Learn it well Demo Chapter 2: Coordinating the Action Potential with the Surface EKG

Fig. 1: Coordinating the Cardiac Action Potential with the Surface Electrocardiogram (EKG)

From the upper portion of Fig. 1 follow the Cardiac Action Potential. At the Resting potential (Phase 4 of the Action Potential) where the charge is -90 mV it is clear that it has a negative polarity. Depolarization occurs when this negative charge is overcome by movement of mostly sodium ions and fewer calcium ions into the cell during Phase 0 making the charge +25 mV (a bit of overshoot) that is corrected to a charge of approximately 0 mV with closure of the sodium channels in Phase 1. This change in charge from -90 mV to 0 mV from Phase 4 through Phase 1 is true depolarization (or loss of polarity).

During Phase 2 calcium ions enter the cell as potassium ions exit and during Phase 3 potassium ions exit the cell, ultimately regaining a negative charge of -90 mV in Phase 4. This is called Repolarization and indeed the cell is again polarized.
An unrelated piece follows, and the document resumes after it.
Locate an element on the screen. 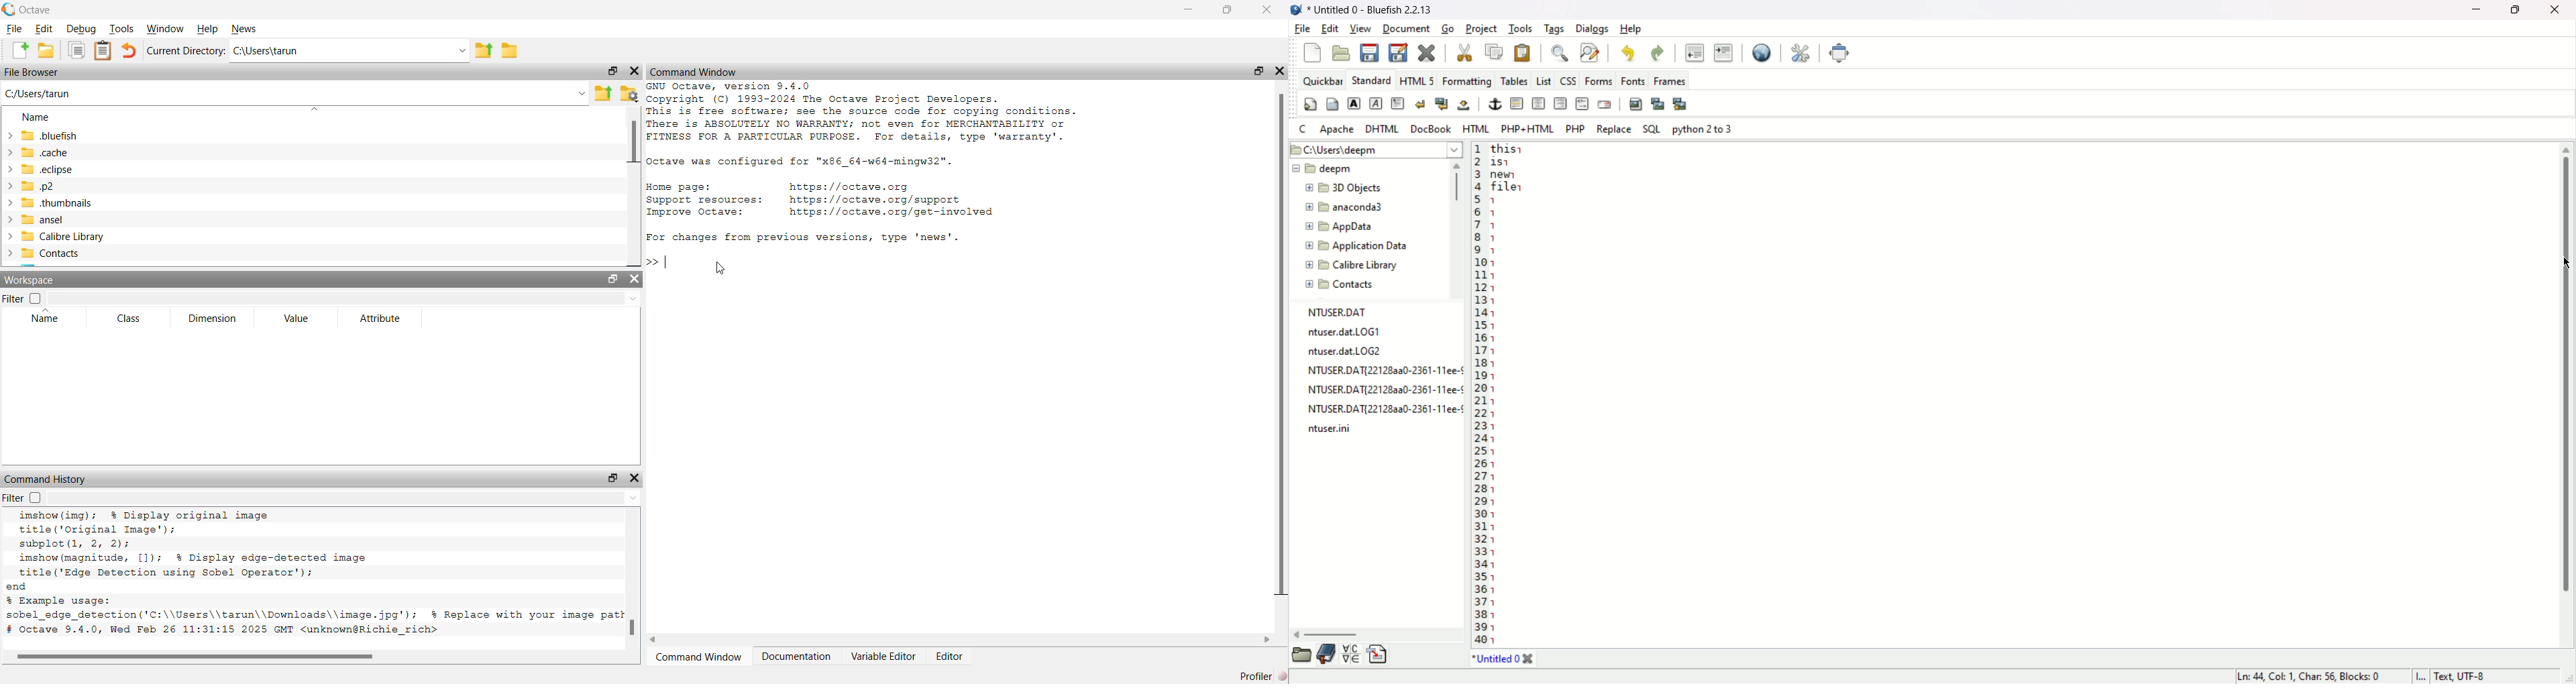 The height and width of the screenshot is (700, 2576). fullscreen is located at coordinates (1841, 53).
Adhesive electrodes placed on the skin can detect electrical activity of the heart when attached to an electrocardiograph (the instrument that records the electrocardiogram or EKG). The electrocardiograph inscribes a positive (upward) deflection on the EKG tracing when a wave of positive (+) charges passes the location of the electrode on the skin.

The surface electrocardiogram (EKG) in the lower portion of Fig. 1 has the same timing from Q to R to S to T and corresponds with the timing from Phase 0 to Phase 4 on the Cardiac Action Potential. The EKG is the sum of all of the action potentials in the heart at any instant. The QRS represents Depolarization and the ST segment and T wave represent Repolarization. The PR will be discussed in Chapter 3 and the QT interval in Chapter 17.

Refractory Period: Once the cardiac action potential initiates there is a period of time that the cardiac cell is unable to initiate another action potential. This period of time is slightly shorter than the action potential duration (Fig. 1) and is called the refractory period. If a stimulus occurs during the refractory period it cannot be conducted. The refractory period is cardio-protective as it can prevent different forms of reentrant tachycardia.

The refractory period varies in different locations of the heart (i.e.: AV node or ventricular cells).

The refractory period and the QT interval on the EKG have approximately the same duration and can be influenced by electrolyte disturbances and side effects from drugs such as certain cardiac antiarrhythmic drugs, antibiotics, antidepressants and others. This is addressed in Chapter 17.

Examples in electrocardiography where the refractory period applies include blocked APCs (Fig. 18), functional (rate-related) aberrant intraventricular conduction (Fig. 92) and determining why an implanted ventricular pacemaker impulse that falls in the refractory period fails to capture (Fig. 86).